LGNZ’s advocacy and influence has pushed the Government to change the law that requires candidates to publish their residential address on electoral campaign advertisements.
The changes will be implemented in time for this year’s local body elections.
“We have seen an increase in aggression towards political candidates and have heard from a number of potential candidates about their fears around listing their home addresses,” says LGNZ Chief Executive, Susan Freeman-Greene.
“Earlier this year, we alerted the Prime Minister and Local Government Minister to this issue and called for immediate action.
“If we are to increase diversity in our council chambers, we need to make it easier, more attractive and safer to stand in local body elections.

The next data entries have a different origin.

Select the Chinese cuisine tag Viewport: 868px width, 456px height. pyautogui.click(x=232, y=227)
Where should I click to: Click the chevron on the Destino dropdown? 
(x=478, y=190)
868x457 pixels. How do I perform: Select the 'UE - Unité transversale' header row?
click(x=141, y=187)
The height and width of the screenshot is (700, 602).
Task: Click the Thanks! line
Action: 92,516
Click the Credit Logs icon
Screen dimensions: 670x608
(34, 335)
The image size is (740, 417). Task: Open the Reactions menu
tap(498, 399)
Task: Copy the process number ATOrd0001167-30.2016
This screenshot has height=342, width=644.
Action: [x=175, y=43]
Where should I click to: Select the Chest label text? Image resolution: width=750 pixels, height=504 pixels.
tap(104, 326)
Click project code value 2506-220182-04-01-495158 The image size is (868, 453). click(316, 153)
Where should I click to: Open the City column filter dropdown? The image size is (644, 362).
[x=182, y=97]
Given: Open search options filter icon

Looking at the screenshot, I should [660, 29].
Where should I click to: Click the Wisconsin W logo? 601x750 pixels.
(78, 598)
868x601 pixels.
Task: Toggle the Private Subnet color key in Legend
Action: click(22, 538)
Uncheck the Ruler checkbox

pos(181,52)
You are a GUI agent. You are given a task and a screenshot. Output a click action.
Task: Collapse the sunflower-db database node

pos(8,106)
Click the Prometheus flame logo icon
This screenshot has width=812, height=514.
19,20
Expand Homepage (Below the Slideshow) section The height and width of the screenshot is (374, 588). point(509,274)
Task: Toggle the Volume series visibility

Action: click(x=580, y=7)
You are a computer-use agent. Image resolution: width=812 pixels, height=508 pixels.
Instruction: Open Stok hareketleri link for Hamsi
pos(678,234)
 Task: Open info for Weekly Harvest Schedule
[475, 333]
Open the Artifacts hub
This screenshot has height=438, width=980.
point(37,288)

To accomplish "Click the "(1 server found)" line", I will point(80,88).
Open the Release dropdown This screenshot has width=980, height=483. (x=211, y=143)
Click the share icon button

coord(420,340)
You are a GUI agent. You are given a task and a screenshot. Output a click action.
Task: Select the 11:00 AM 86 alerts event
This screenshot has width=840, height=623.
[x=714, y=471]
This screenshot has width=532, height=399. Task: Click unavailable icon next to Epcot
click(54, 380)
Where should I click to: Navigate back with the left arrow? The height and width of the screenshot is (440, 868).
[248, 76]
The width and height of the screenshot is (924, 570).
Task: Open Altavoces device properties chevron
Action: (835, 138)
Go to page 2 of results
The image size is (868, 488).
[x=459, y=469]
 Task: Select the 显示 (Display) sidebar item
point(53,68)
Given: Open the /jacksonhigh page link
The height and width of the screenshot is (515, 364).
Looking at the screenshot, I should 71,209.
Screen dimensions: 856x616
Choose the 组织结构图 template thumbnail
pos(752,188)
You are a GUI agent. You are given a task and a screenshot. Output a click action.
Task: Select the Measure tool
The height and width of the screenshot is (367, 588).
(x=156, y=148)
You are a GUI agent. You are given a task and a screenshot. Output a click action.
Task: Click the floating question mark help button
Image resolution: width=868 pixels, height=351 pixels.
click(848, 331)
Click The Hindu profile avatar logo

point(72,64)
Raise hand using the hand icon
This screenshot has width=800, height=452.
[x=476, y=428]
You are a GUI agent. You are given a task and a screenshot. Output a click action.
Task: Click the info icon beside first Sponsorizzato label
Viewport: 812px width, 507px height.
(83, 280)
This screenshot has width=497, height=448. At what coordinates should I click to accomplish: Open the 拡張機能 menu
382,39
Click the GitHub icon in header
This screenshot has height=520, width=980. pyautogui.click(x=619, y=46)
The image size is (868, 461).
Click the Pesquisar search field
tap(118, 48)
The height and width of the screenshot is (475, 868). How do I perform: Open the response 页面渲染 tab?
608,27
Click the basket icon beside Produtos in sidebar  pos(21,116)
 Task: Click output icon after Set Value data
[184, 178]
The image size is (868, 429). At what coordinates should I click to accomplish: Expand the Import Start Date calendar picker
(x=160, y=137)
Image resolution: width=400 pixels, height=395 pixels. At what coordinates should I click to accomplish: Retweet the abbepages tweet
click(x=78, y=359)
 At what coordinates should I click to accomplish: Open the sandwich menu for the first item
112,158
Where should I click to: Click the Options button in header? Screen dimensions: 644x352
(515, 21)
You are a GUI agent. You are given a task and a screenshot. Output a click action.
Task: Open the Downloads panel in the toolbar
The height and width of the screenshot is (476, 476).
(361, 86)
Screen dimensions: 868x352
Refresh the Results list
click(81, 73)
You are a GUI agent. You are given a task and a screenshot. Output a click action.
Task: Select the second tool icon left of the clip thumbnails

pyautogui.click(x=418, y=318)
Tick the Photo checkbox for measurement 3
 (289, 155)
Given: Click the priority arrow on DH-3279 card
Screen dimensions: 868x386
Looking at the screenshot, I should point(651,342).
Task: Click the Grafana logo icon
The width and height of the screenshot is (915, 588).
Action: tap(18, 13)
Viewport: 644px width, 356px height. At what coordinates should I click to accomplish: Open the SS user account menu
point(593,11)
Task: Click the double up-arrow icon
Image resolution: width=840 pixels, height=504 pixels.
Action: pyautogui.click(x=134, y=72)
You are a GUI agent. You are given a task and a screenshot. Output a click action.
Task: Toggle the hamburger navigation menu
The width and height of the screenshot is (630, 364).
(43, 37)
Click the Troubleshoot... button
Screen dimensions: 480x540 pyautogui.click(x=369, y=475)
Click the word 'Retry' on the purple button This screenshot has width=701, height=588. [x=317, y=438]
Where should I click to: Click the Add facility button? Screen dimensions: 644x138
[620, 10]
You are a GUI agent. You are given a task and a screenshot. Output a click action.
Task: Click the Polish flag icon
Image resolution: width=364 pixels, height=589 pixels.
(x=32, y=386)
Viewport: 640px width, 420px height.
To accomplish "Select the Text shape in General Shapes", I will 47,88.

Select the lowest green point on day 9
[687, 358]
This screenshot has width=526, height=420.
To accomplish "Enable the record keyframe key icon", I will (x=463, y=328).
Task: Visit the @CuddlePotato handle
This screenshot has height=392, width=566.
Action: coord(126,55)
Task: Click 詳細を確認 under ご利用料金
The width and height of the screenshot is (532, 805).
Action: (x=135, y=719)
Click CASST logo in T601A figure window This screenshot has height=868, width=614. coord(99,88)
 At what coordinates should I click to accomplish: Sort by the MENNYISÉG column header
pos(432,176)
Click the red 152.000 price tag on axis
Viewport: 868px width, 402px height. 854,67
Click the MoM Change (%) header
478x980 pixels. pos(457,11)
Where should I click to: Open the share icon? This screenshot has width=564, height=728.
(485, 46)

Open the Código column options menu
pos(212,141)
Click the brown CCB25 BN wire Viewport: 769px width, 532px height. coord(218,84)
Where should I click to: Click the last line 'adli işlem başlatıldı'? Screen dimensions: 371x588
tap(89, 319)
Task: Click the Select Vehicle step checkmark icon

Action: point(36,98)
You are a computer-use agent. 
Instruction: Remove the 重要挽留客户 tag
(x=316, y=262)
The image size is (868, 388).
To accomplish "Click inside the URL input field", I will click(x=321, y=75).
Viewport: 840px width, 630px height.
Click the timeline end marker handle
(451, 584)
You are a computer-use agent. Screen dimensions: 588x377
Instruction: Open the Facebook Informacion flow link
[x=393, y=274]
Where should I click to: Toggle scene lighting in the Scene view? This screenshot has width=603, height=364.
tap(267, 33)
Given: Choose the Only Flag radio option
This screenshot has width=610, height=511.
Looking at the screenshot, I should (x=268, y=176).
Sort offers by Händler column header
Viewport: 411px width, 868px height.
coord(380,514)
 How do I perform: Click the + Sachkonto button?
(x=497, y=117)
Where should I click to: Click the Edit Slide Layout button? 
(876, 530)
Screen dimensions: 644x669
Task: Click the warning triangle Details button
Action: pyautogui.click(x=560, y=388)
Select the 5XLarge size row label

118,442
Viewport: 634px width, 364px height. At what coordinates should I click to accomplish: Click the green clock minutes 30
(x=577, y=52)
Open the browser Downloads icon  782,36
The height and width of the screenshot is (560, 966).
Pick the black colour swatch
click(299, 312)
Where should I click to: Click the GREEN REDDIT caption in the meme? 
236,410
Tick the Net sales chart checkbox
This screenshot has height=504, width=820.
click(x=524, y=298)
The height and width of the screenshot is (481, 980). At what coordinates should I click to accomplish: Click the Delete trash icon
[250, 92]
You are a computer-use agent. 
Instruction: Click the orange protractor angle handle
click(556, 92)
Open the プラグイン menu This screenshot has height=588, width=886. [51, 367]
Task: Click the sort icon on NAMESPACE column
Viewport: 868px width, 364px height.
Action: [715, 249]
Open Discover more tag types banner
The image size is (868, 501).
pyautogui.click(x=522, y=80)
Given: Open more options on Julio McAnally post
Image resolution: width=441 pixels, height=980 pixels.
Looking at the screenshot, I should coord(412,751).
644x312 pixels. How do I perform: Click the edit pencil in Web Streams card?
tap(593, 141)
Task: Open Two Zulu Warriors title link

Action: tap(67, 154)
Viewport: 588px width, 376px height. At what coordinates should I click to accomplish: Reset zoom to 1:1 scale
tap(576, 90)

“We are pleased the Government’s listened to our concerns and moved swiftly to remove the requirement to publish residential addresses. This is an important step towards making local body elections safer for candidates.
“We hope this move will remove one of the barriers that stop people from standing for council.
“This work is part of our wider Vote 22 campaign to increase diversity of representation and voter turn out in October.”
Of the current mayors, councillors and other elected members: 40.5% are women.13.5% are Māori and 56-60 is the average age. Only 13.9% are under the age of 40.
“Ultimately we want Aotearoa New Zealand to be the most inclusive and active local democracy in the world.
"This is a bold ambition and of course it will take more than one election cycle to get there,” says Susan Freeman-Greene.